SHORT PROBLEM:
Return each line of the items below that contains the string "Click", matching case exactly.

DATASET RECORDS:
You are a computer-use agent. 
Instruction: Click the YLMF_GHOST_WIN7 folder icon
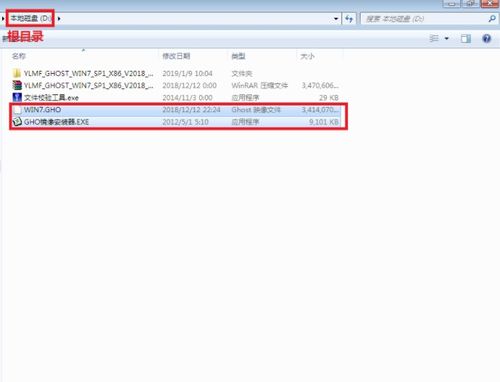(17, 73)
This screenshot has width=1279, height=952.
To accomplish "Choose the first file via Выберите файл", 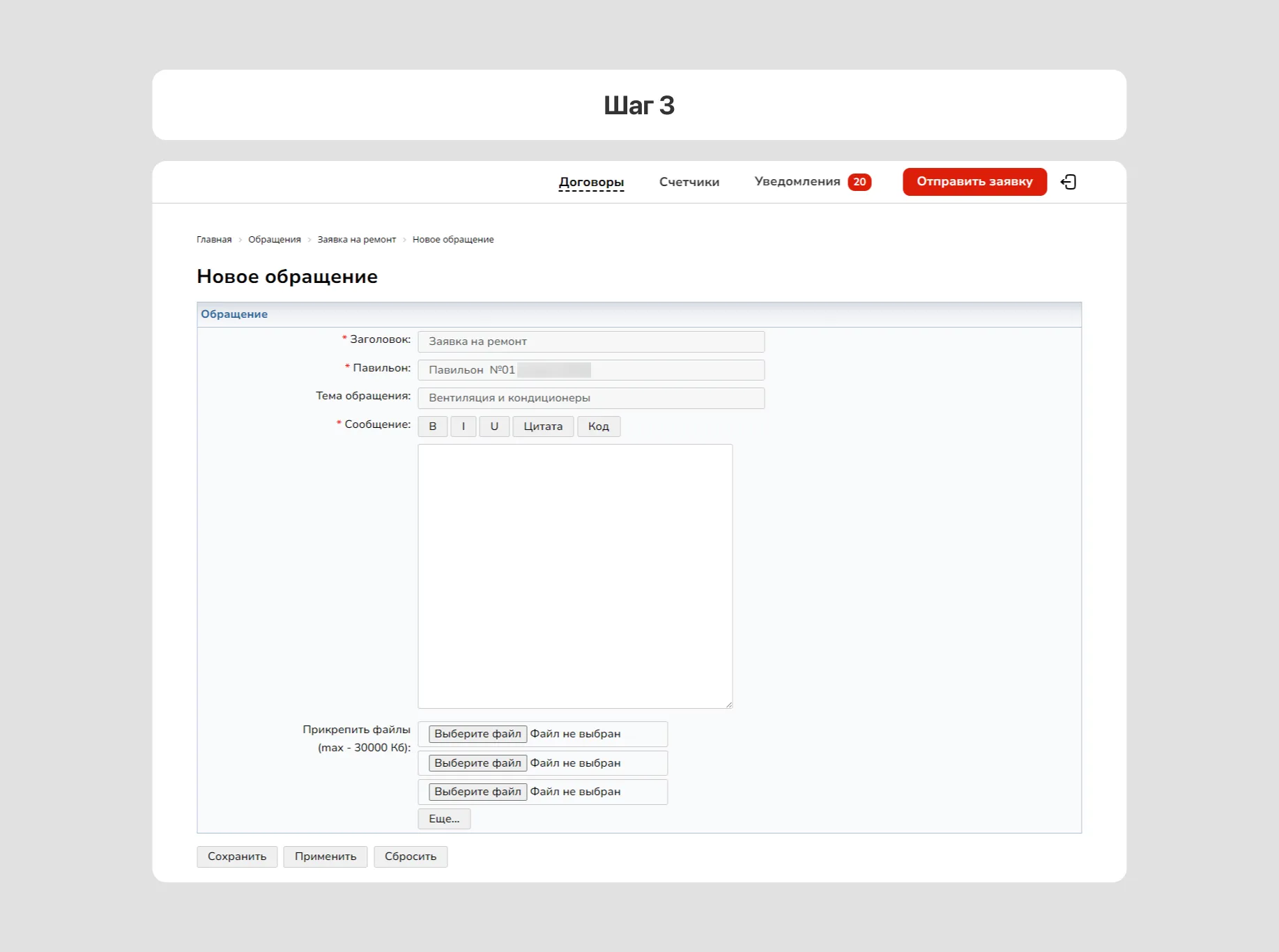I will pos(477,734).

SOLUTION:
Instruction: Click the YLMF_GHOST_WIN7 folder icon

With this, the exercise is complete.